Im new here and i guess i was just looking for somewhere to put down in words what im going through and find people who are in the same situation.
Im currently going through my 2nd miscarriage. I'll tell you about my first to start with...
It happened in August last year. I was 7 weeks and 2 days pregnant when i started to spot. I went to the hospital the next day and had an emergency scan. We saw the heartbeat but they said i was only 6 weeks and 1 day gone... i knew this wasnt right. That weekend i attended a family wedding and was still bleeding and had started to cramp. On the monday the cramps got worse and i "passed" the baby at home. After 3 years on TTC i was devistated as you can imagine
It took us about another 6 months to conceive again. This time we used the clearblue fertility monitor and got pregant the first cycle using it. The pregancy seemed to be going well, i was having all the "normal" symptoms... sore breasts, going off certain foods etc and once i had passed the 8 week mark i started to relax a little and enjoy being pregnant. Then at 10 weeks and 1 day i started to spot again, i knew instantly that this was it... it was over. I went for a scan the next day and was told that there gestation sack was there but there was no heartbeat... my baby had stopped developting 5 weeks before. 5 weeks!! How could i not know??

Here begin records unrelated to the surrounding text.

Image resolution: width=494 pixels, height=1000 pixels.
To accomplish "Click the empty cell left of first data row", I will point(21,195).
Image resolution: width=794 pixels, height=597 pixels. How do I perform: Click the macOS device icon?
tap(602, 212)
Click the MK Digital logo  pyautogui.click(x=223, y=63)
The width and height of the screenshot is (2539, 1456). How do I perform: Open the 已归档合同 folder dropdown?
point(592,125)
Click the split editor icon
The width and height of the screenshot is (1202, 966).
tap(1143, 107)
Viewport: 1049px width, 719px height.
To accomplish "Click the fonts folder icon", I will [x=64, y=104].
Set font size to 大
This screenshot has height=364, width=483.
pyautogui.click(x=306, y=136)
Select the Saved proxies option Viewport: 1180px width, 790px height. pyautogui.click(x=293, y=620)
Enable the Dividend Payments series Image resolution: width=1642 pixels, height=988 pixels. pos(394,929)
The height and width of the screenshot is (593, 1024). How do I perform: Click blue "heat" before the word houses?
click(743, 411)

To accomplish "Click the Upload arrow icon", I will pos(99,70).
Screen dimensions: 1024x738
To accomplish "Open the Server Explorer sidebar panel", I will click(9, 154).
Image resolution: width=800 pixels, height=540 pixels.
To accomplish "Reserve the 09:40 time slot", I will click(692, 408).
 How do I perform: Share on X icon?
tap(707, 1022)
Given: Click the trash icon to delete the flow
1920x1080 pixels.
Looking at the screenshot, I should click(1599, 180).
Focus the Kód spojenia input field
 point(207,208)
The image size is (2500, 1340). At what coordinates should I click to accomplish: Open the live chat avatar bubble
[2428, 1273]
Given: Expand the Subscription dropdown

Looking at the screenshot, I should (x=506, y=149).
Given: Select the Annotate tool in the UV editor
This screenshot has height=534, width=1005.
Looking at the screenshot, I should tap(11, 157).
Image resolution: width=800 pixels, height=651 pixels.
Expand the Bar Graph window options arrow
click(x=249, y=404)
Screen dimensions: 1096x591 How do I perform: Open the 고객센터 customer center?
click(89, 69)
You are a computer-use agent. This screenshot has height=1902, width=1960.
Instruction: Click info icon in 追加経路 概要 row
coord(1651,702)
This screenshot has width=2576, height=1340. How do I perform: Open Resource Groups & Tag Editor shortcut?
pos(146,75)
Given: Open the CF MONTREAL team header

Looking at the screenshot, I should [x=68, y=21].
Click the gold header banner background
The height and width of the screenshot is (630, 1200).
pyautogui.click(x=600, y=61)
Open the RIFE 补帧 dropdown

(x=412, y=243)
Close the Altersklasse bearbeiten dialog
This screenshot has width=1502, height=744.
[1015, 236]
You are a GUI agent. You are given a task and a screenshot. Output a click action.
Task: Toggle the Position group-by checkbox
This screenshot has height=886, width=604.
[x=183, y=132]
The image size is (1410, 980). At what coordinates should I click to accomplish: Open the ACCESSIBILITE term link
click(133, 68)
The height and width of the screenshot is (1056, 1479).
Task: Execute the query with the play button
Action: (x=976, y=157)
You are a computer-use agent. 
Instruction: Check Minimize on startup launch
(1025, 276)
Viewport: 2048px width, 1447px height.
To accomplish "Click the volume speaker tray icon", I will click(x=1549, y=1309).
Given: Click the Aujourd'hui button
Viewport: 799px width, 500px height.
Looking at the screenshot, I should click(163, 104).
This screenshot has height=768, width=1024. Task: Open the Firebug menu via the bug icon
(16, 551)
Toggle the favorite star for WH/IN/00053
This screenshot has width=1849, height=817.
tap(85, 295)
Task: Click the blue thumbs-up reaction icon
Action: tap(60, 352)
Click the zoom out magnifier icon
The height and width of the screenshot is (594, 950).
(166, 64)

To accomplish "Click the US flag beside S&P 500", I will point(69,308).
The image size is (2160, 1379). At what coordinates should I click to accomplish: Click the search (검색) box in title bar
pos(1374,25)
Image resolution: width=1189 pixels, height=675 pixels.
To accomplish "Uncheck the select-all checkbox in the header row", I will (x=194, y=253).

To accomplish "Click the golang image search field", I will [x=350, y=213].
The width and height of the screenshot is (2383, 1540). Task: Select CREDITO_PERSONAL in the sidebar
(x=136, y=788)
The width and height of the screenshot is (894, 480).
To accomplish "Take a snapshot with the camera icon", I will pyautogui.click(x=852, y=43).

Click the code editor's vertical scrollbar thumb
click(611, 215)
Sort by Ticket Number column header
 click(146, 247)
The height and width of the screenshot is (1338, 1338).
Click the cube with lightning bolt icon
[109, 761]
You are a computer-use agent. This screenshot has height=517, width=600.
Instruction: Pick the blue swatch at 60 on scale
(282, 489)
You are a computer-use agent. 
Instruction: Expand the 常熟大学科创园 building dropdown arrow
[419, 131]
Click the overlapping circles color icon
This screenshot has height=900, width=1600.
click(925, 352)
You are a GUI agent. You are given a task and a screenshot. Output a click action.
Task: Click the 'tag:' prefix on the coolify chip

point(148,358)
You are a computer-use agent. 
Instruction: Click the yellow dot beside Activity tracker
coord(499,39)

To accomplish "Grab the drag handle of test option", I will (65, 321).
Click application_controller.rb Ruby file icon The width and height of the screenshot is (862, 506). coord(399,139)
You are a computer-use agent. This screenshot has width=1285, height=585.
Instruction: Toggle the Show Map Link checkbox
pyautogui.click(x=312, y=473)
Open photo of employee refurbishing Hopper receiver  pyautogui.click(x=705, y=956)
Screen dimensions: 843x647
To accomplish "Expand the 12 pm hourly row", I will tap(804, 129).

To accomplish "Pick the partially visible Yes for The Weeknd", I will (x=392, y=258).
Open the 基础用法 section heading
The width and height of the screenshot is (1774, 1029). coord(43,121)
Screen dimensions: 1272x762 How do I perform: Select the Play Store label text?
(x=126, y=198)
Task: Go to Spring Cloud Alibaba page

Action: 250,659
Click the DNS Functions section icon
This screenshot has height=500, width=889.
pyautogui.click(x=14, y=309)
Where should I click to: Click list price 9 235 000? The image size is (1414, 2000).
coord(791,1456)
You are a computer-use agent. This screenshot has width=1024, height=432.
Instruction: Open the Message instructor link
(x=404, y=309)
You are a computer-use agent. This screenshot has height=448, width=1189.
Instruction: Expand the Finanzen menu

Like i said i just wanted to get down in writing what was happening, im finding it really hard to talk about and i feel so numb. The first day after i knew the baby was gone i cried so much but now... now i just feel like its not really happening, like its not real. I want to wake up from this nighmare and still be pregnant. My 12 week scan should have been happening next friday and i really dont know how im going to cope with getting through the day never mind the next few weeks / months.
im going back to work tomorrow, im not sure if im ready but how long am i supposed to just sit around thinking about what has happened..?
Sorry to go on and thanks for reading (if you've got this far and not given up reading such a long post)
I would like to know how other people are coping?